**Page**.

One solution to handle multilingual documents is to develop an OCR methodology
that can recognize all characters of all scripts. However, it is commonly believed that
such a generic OCR framework would be very difficult to realize [PD14]. The alternate
process (as shown in Figure 8.1) is to employ a script identification step before
recognizing the text. This step separates various scripts present in a document, so
that a unilingual OCR model can be applied to recognize each script. This procedure,
however, is unsatisfactory for many reasons, some of which are listed below:
• The script identification is itself quite a challenging feat. Traditionally, it involves
finding suitable features of the given script(s). One has to either fine tune these
hand-crafted features or has to look for some other features, if the same script
identification methodology has to be used for other scripts.
• The process of script identification (see chapter 7) is not perfect, thereby the
scripts recognized by such process can not be separated reliably. This directly
affects the recognition accuracy of the OCR system employed.
• Moreover, humans do not process the multilingual documents using the script
identification step. A person possessing multilingual prowess reads a multilingual
document in a similar manner as he/she would read a monolingual document.
Hence the ultimate aim to OCR multilingual documents is to develop a generalized
OCR system that can recognize all scripts. An MOCR system must be able to handle
various scripts as well as it should be robust against the intraclass variations, that is,
it should be able to recognize the letters despite slight variations in their shapes and
sizes.
Although the idea of generalized OCR system is not new, it has not been pursued
greatly because of lack of computational powers and suitable algorithms to recognize
all characters of multiple scripts. However, recent advancement in machine learning
and pattern recognition fields have shown great promise on many tasks that were
once considered very difficult. Moreover, these learning strategies are claimed to
mimic the neural networks employed in the human brain. So they should be able to
replicate the human capabilities in a better way than other neural networks.
The main contribution of this chapter is a Generalized OCR framework2 that can
be used to OCR multilingual and multiscript documents such that there is no need
to employ the traditional script identification step. A sub-goal of this work is to highlight
the discriminating power and sequence learning capability of LSTM networks for
a large number of classes for OCR tasks. The trained LSTM networks can successfully
discriminate hundreds of classes when it is trained for multiple scripts/languages simultaneously.
The rest of this chapter is organized as follows. Section 8.1 reports the work done
by other researchers to develop generalized OCR systems for multilingual documents.
Our quest for a generalized OCR system starts with the development of a single OCR
model that can recognize multilingual text in which all languages belong to a single
script. Section 8.2 discusses the cross-language performance of LSTM networks. The
next step of our quest is to extend the idea of “single OCR model” from multilingual
documents to multiscript documents. A single OCR model that can recognize text
in multiple scripts is the first step in realizing a generalized OCR system. Section 8.3
describes the design of LSTM-based generalized OCR framework in detail. Section 8.4
concludes the chapter with a brief summary and outlines some directions in which the
present work can be further extended.

**Data excerpt**.
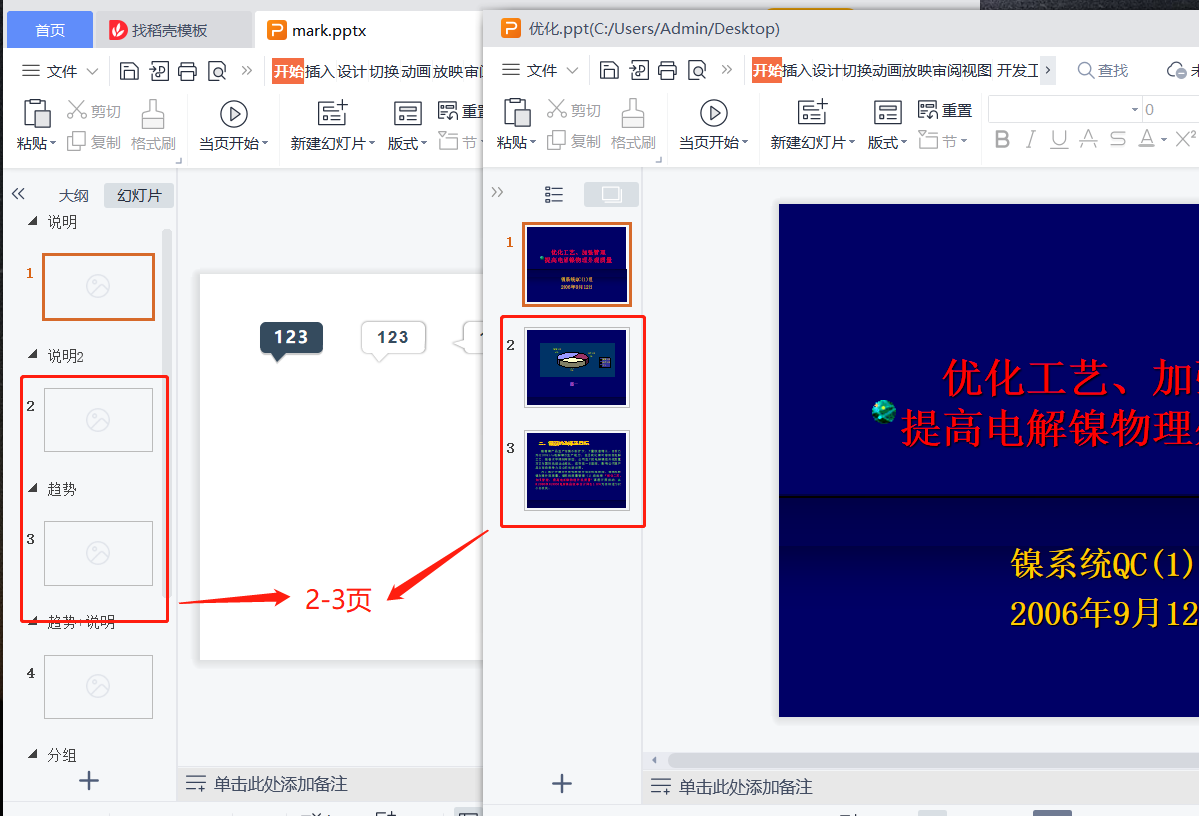Click the 查找 find button

coord(1110,70)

**Problems to work on**.
1 > According to the passage on multilingual OCR, which step does the proposed Generalized OCR framework make unnecessary?
2 > Return, word for word, the portion of the passage on multilingual OCR starting with "Although the idea" and going on through "other neural networks.".

**Solutions to each task**.
1 > The traditional script identification step.

2 >
Although the idea of generalized OCR system is not new, it has not been pursued
greatly because of lack of computational powers and suitable algorithms to recognize
all characters of multiple scripts. However, recent advancement in machine learning
and pattern recognition fields have shown great promise on many tasks that were
once considered very difficult. Moreover, these learning strategies are claimed to
mimic the neural networks employed in the human brain. So they should be able to
replicate the human capabilities in a better way than other neural networks.